7 Future Development
As day-to-day computing plays an increasingly prominent role in our everyday lives, the reader's interpretation is of critical importance for human development [23]. Guld countries such as Saudi Arabia, UAE, Qatar, and Egypt have a large population.
However, many people who live in these countries are not well versed in English and like to communicate and learn in their language. For such purposes, they need to find the right information that is not possible without having an MRC system in Arabic. Thus, this study aims to provide an analysis of what has been done in Arabic and raises research questions to develop robust MRC models for Arabic comprehension.
8 Conclusion
This article provides a survey of machine reading comprehension models in the Arabic language.
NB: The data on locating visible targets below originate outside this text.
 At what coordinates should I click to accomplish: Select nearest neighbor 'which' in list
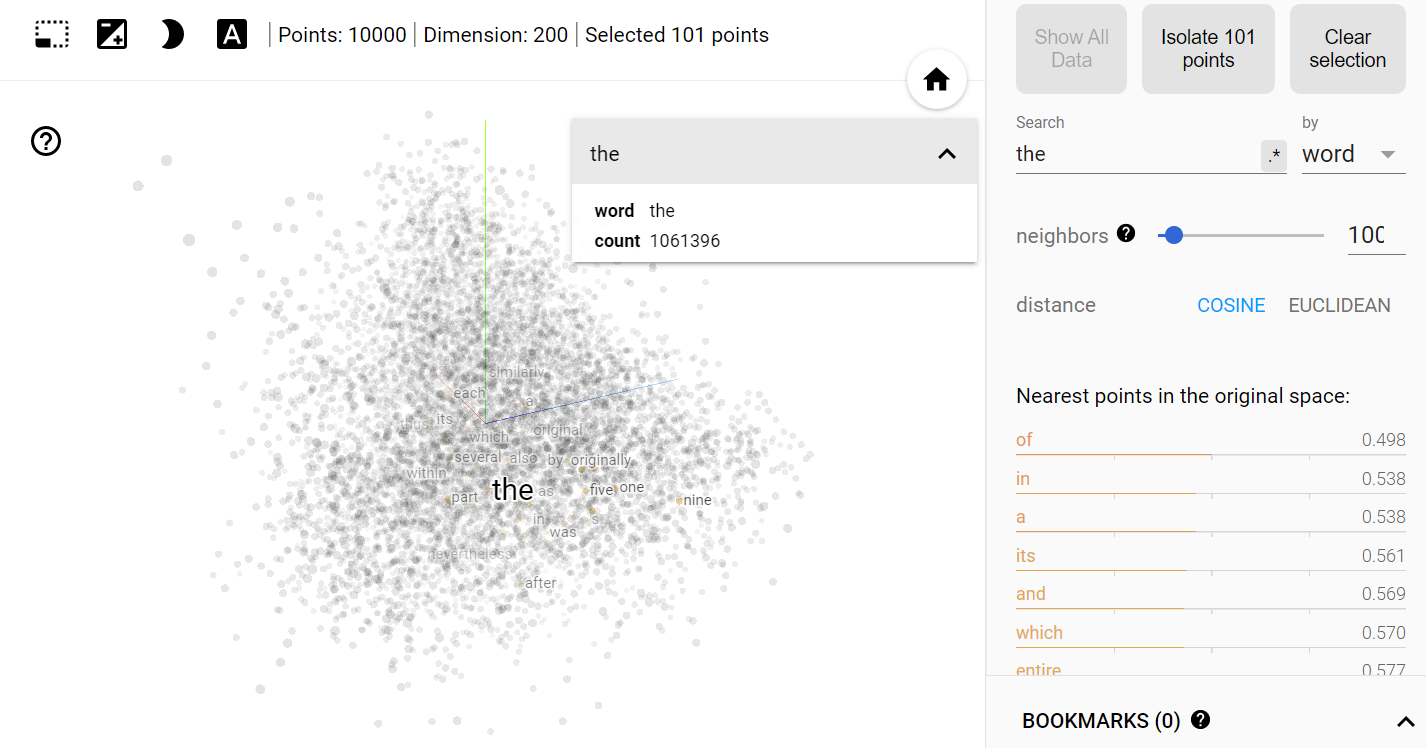click(1211, 633)
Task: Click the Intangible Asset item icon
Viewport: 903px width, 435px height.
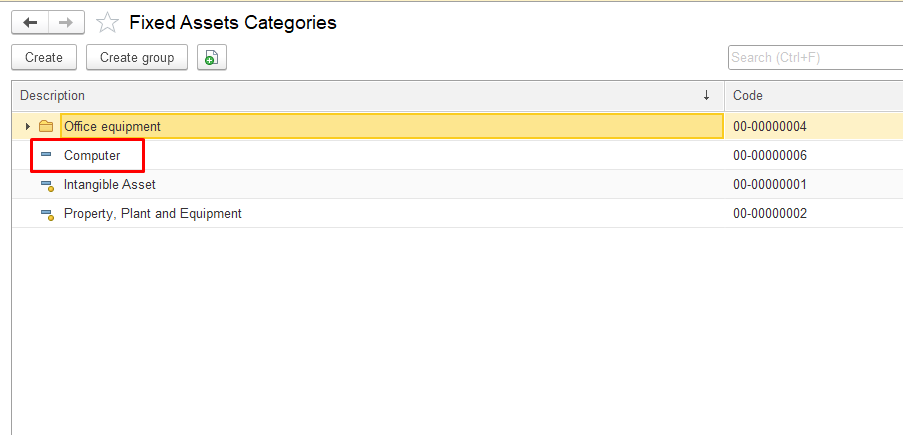Action: [x=46, y=185]
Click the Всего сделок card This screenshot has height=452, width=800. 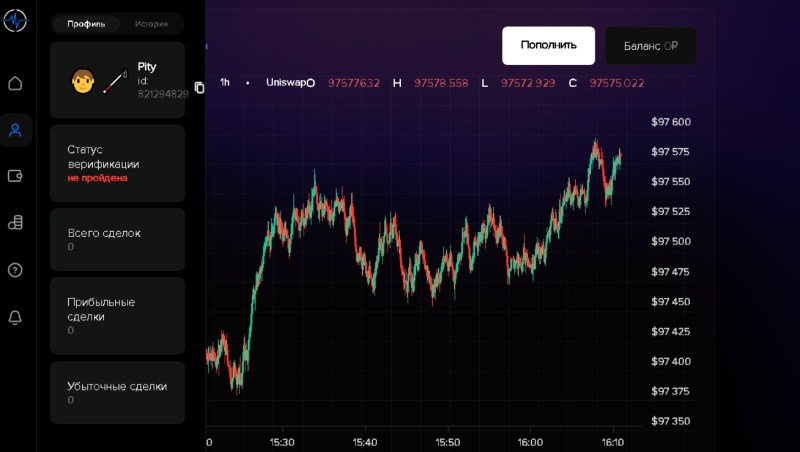click(x=117, y=239)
Based on a detailed review of recent works, we include clear descriptions of the tasks of the MRC in Arabic and compare them in detail. We also discuss the recent advancement of MRC models in Arabic.
This study also highlights limitations in Arabic comprehension models and research questions. However, the course of the MRC is changing very rapidly, and it is challenging to incorporate all works in Arabic MRC in this report. We hope that this analysis will ease the connection to recent MRC developments and inspire more researchers to work in Arabic reading comprehension.